## Excerpt provided
School of Law, Gender and Media & Law, Environment and Development Centre

Sanitation in India: Understanding a complex and controversial human right (2016)

Overview

This International Academic Fellowship of the Leverhulme Trust analysed the right to sanitation in India. Sanitation is a crucial challenge in India where hundreds of millions of people still practise open defecation and where inadequate sanitation is directly linked to the prevalence of waterborne diseases. There has been a sea change in attitudes towards sanitation throughout society and government in recent years. Despite this increased awareness, there is little research concerning the right to sanitation and the legal framework necessary to realise it.

## Entries supplied
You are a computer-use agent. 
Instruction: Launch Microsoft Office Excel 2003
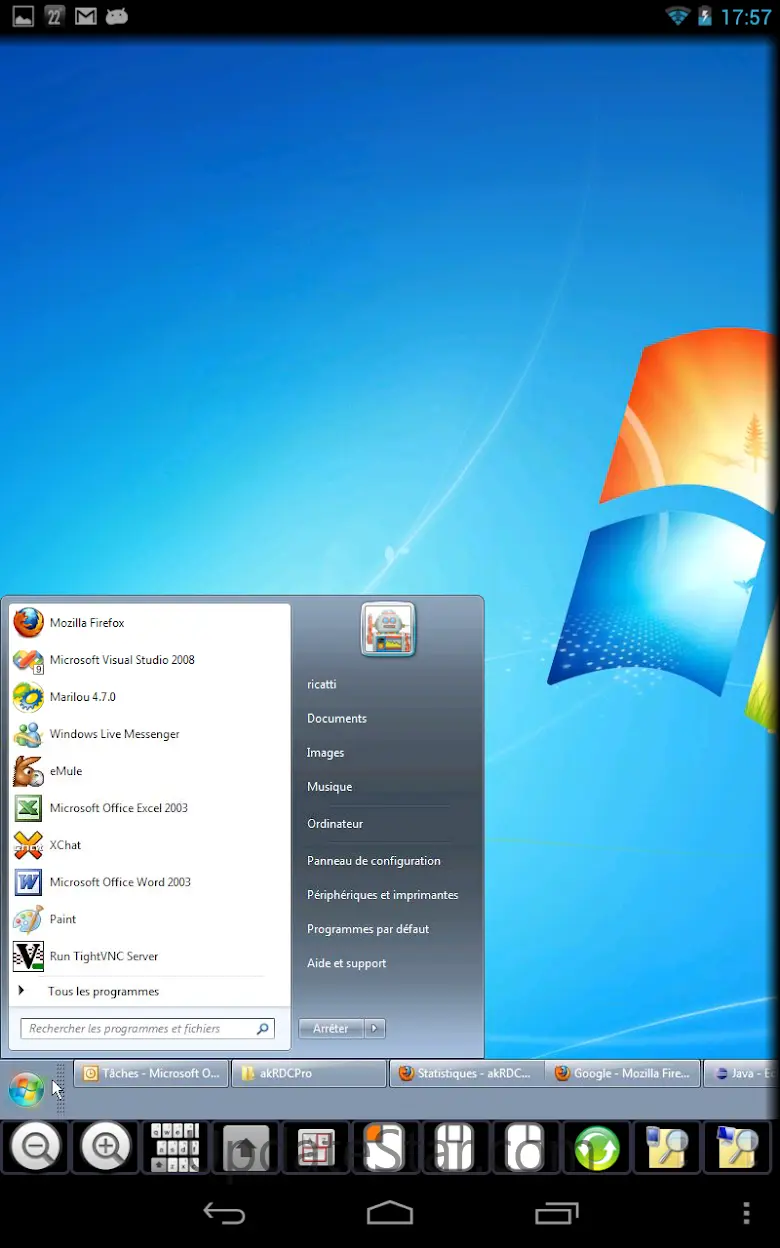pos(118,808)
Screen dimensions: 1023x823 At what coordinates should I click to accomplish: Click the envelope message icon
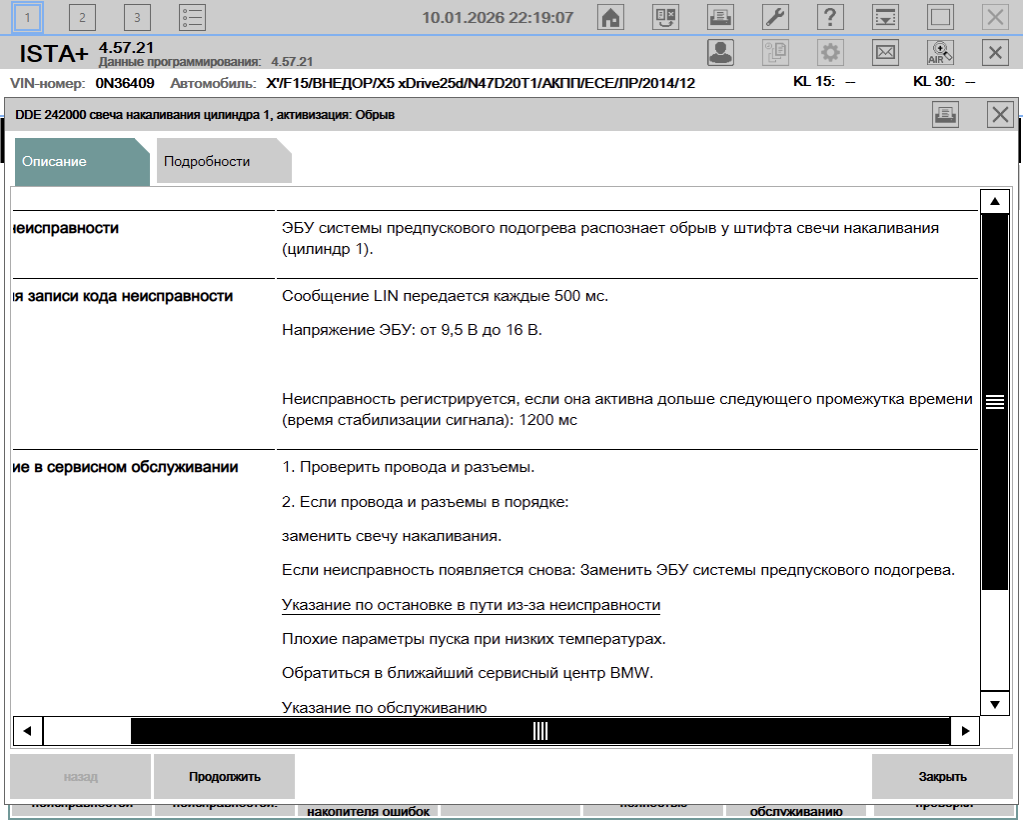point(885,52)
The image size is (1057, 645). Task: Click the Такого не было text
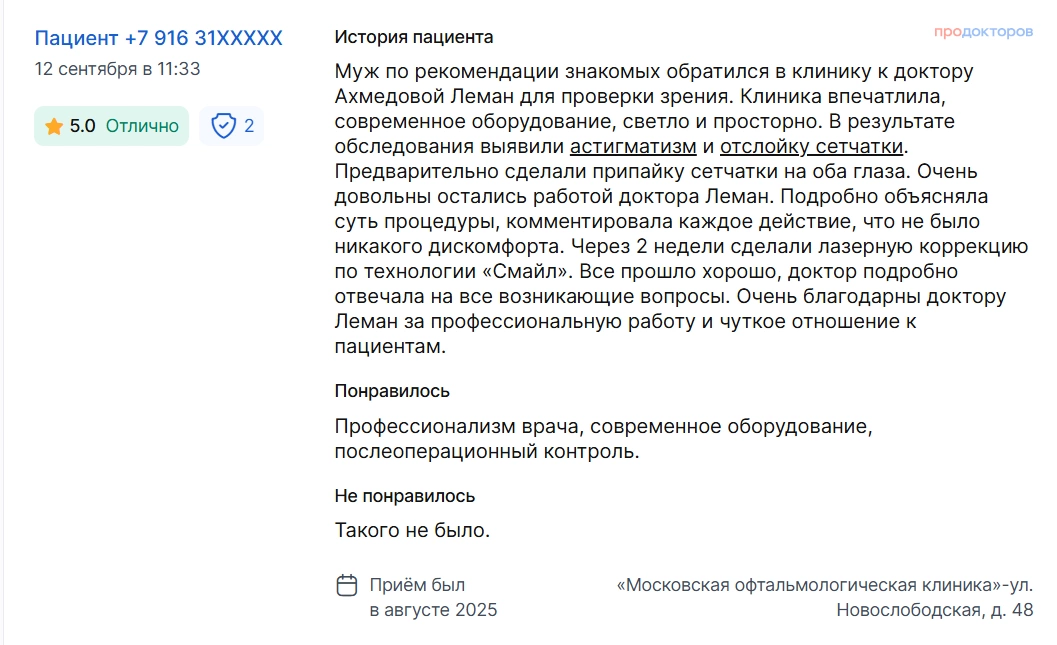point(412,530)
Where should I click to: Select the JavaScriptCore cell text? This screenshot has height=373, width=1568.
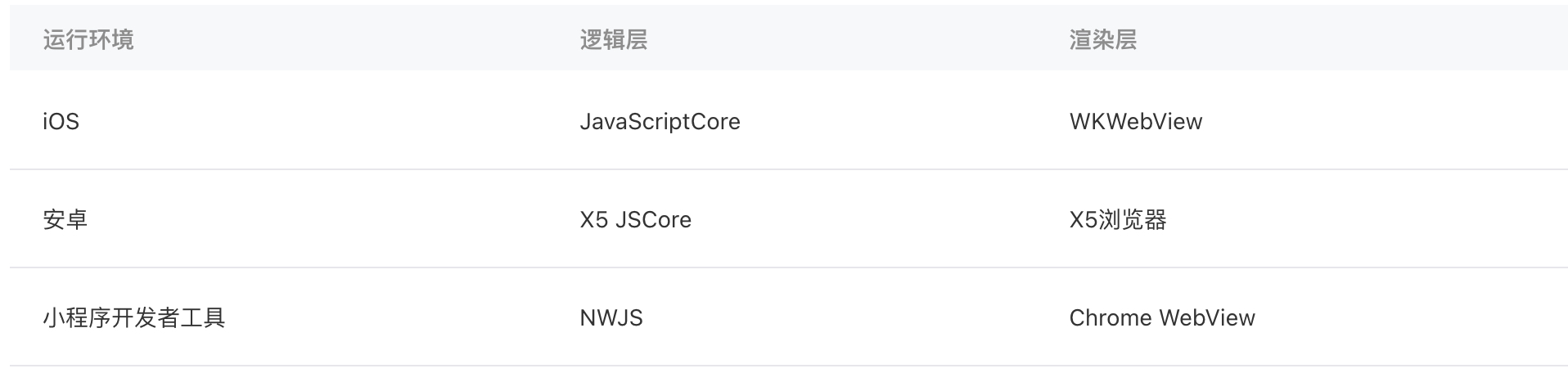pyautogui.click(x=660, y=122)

---

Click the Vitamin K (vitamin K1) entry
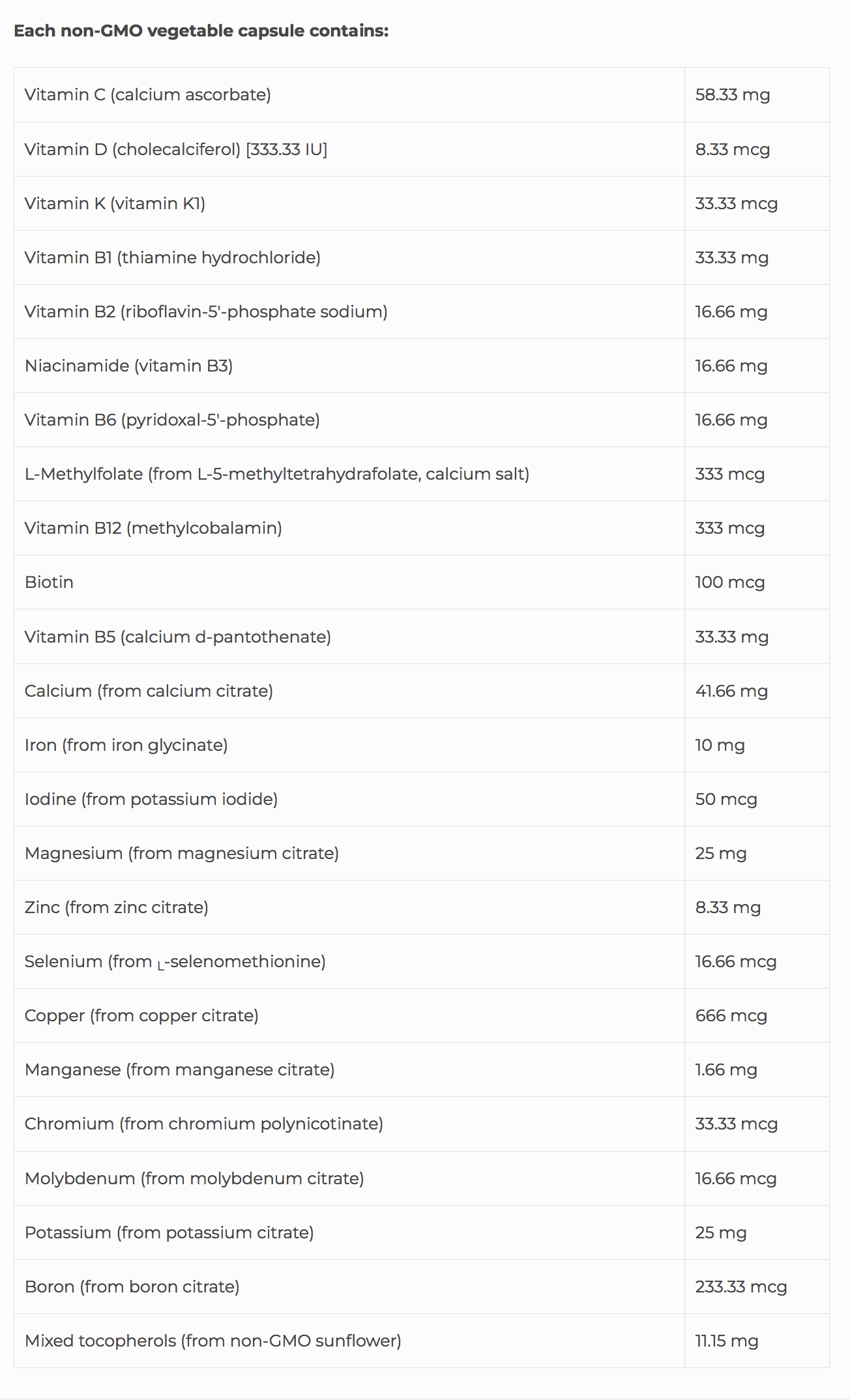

---

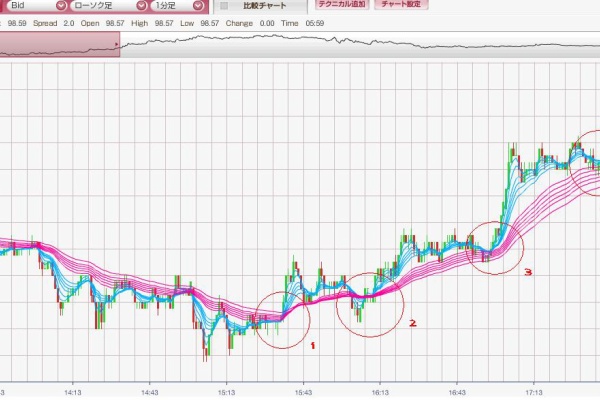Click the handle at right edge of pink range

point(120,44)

## Questions
[a] In the overview of sanitation in India, what is inadequate sanitation directly linked to?
[b] Pick up the overview of sanitation in India after its last sentence and keep writing it.

## Numbered responses
[a] The prevalence of waterborne diseases.

[b]
This project examined the right to sanitation in India from a broad perspective that encompasses the various dimensions of the right. The objective was to disentangle the various aspects of the right. At the conceptual level, it included analysing the different conceptions of sanitation to arrive at an understanding that brings all strands in a single conceptual framework where water-based toilets, manual scavenging, waterborne diseases, water pollution and water quality can all be clearly linked to sanitation. At the practical level, it sought to identify relevant policy documents and administrative directions that shape the sanitation sector in the absence of a well-developed legal framework.

Related publication

Cullet, Philippe and Bhullar, Lovleen, eds. (2015) Sanitation Law and Policy in India: An Introduction to Basic Instruments, Delhi: Oxford University Press.